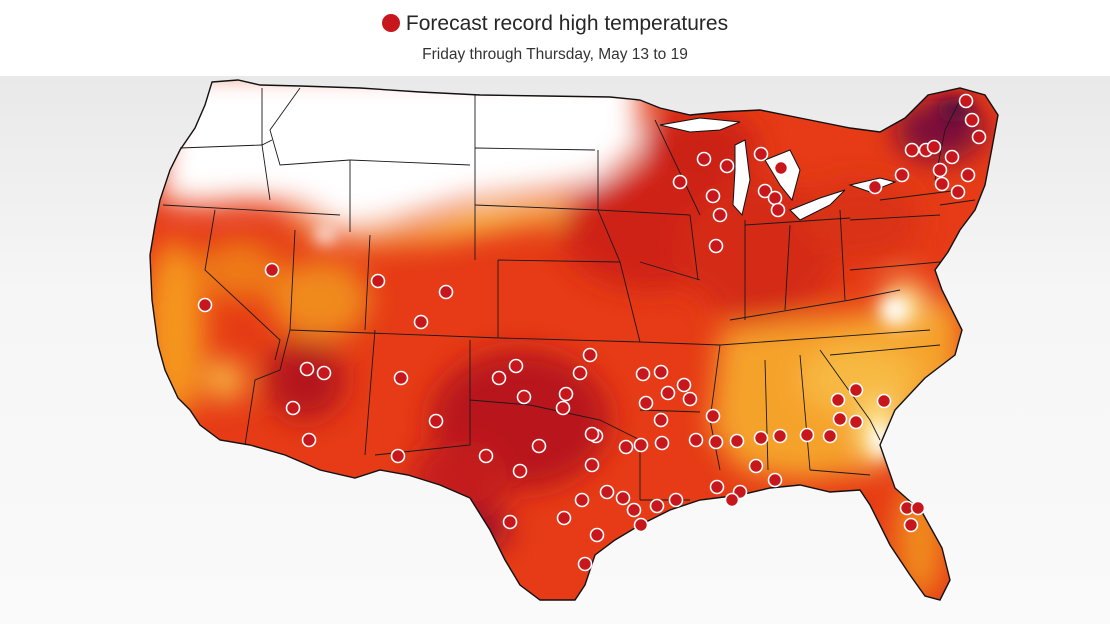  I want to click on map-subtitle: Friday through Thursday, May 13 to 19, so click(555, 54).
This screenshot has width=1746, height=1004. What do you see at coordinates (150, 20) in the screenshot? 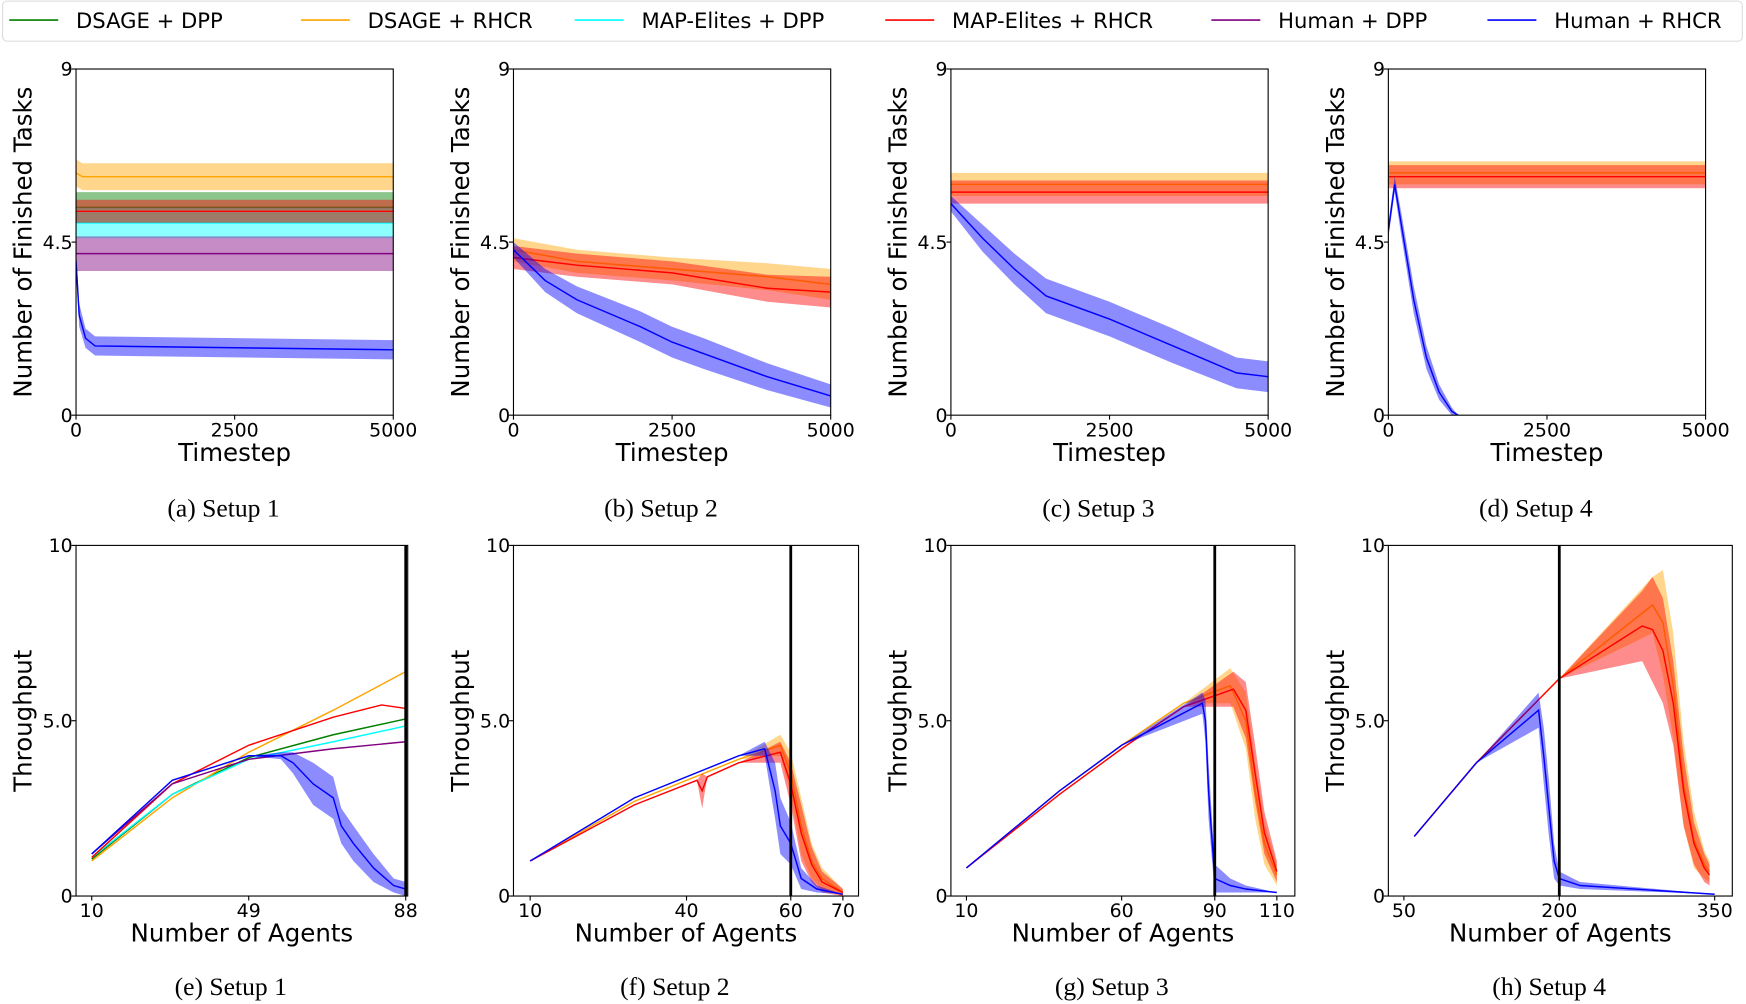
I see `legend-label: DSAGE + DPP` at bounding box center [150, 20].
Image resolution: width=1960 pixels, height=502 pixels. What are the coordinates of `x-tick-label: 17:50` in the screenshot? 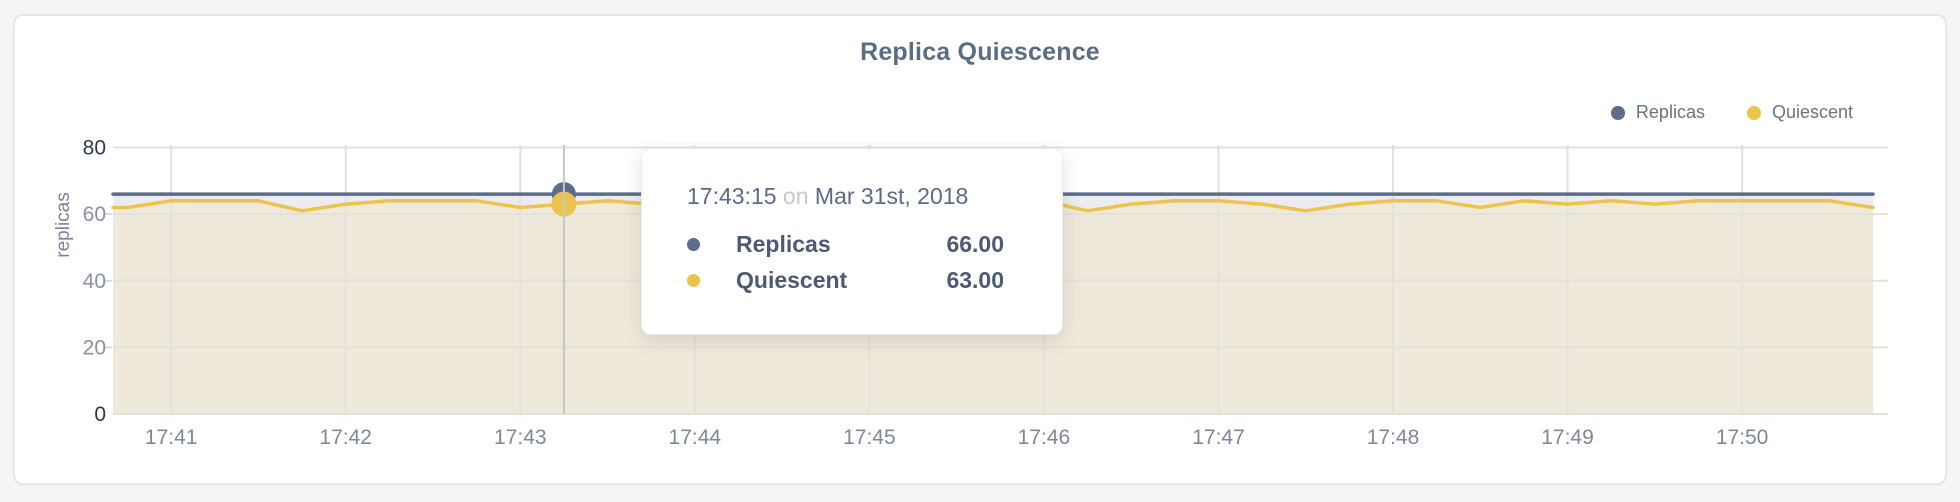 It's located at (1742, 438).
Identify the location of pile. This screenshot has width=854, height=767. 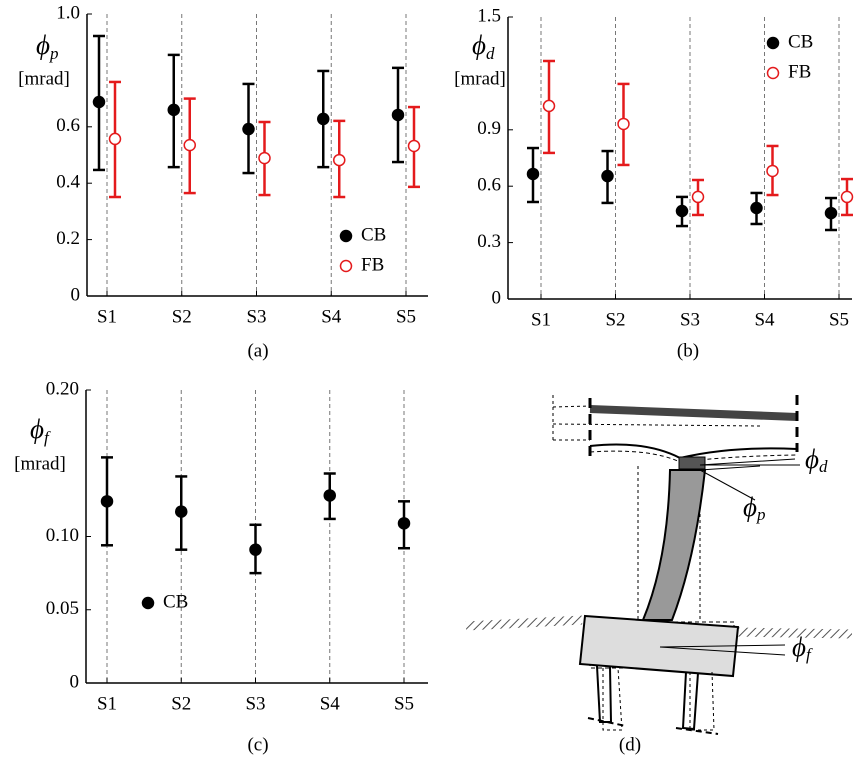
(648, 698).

------------------------------

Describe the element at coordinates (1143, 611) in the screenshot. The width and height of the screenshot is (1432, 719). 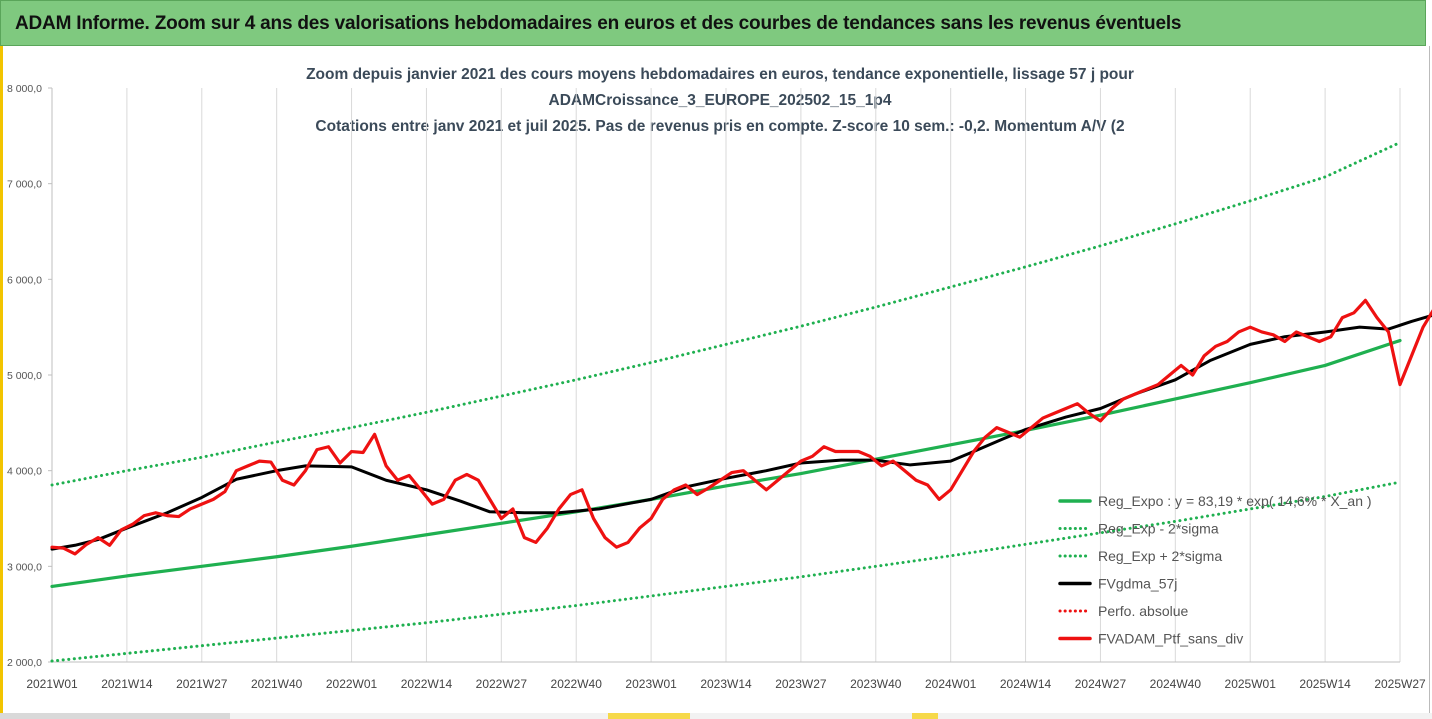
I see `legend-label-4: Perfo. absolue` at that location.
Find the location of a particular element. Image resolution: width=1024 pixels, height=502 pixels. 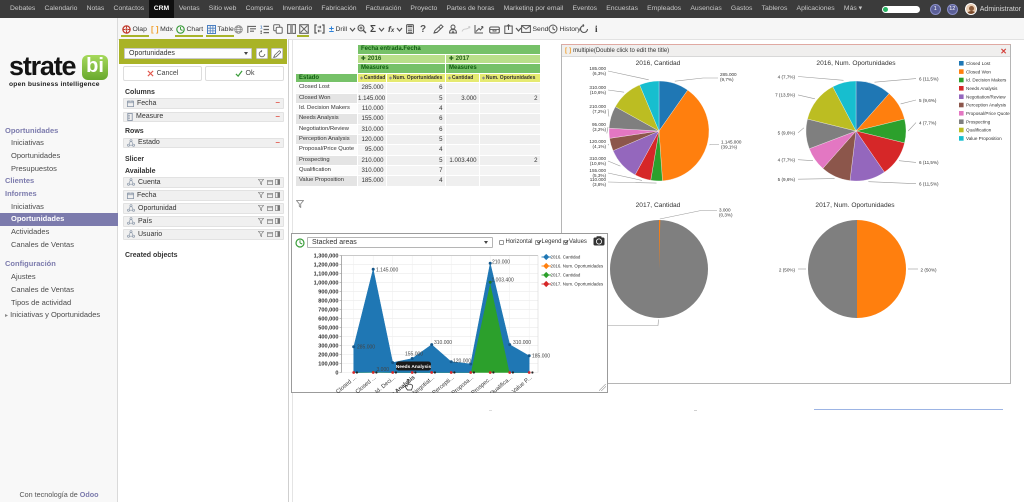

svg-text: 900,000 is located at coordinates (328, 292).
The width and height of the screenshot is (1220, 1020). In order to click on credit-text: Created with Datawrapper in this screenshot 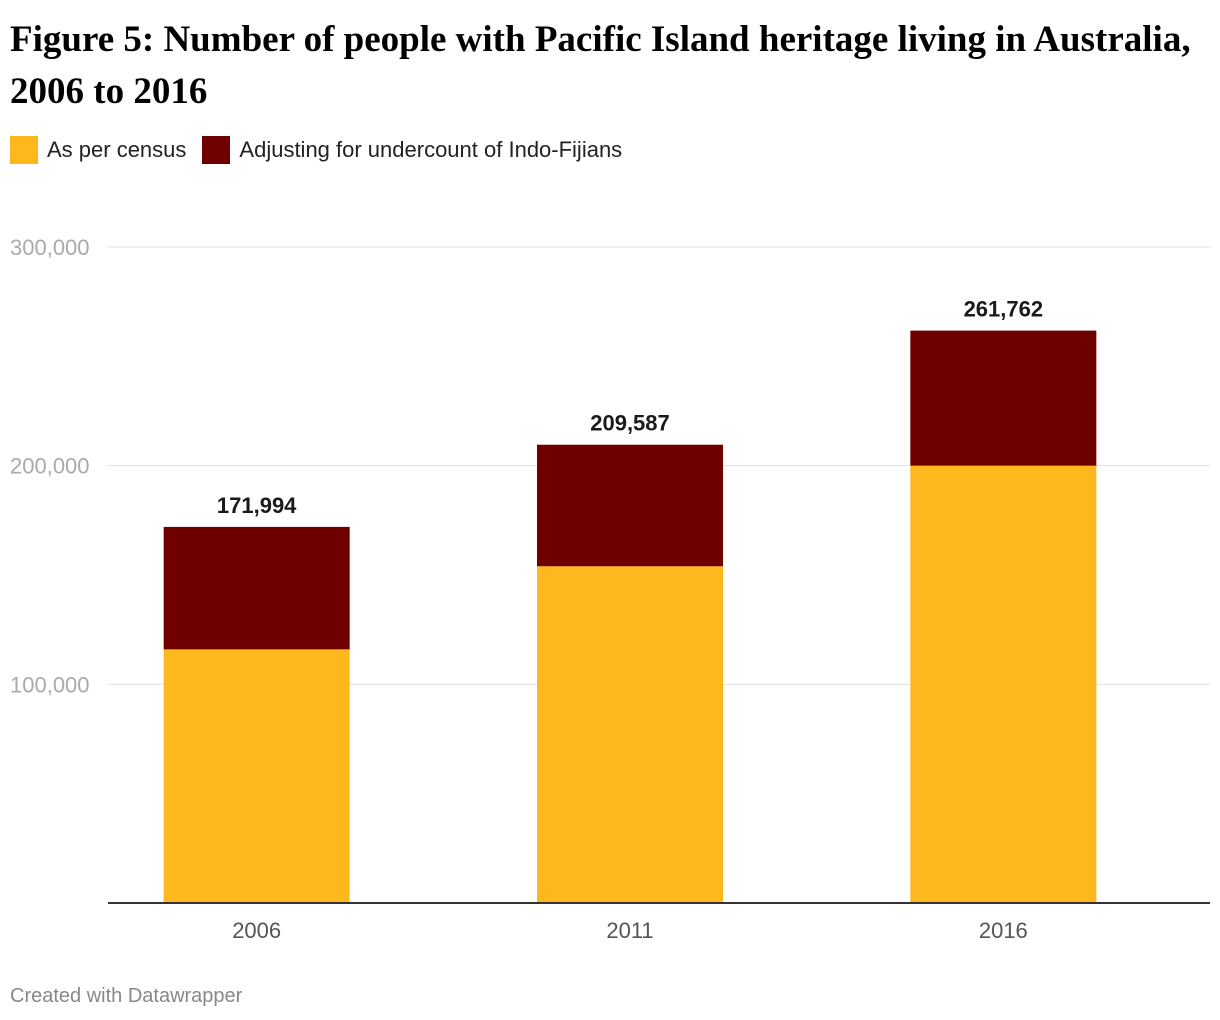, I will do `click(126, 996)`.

------------------------------

__WHAT THE EXERCISE ASKS__:
Can you rewrite the records from the line with "Identify the location" up to and including the line with "(648, 698).", with "pile" replaced by "stack" and nothing else changed? Leave the pictures out.

__THE ANSWER__:
Identify the location of stack. This screenshot has width=854, height=767. 
(648, 698).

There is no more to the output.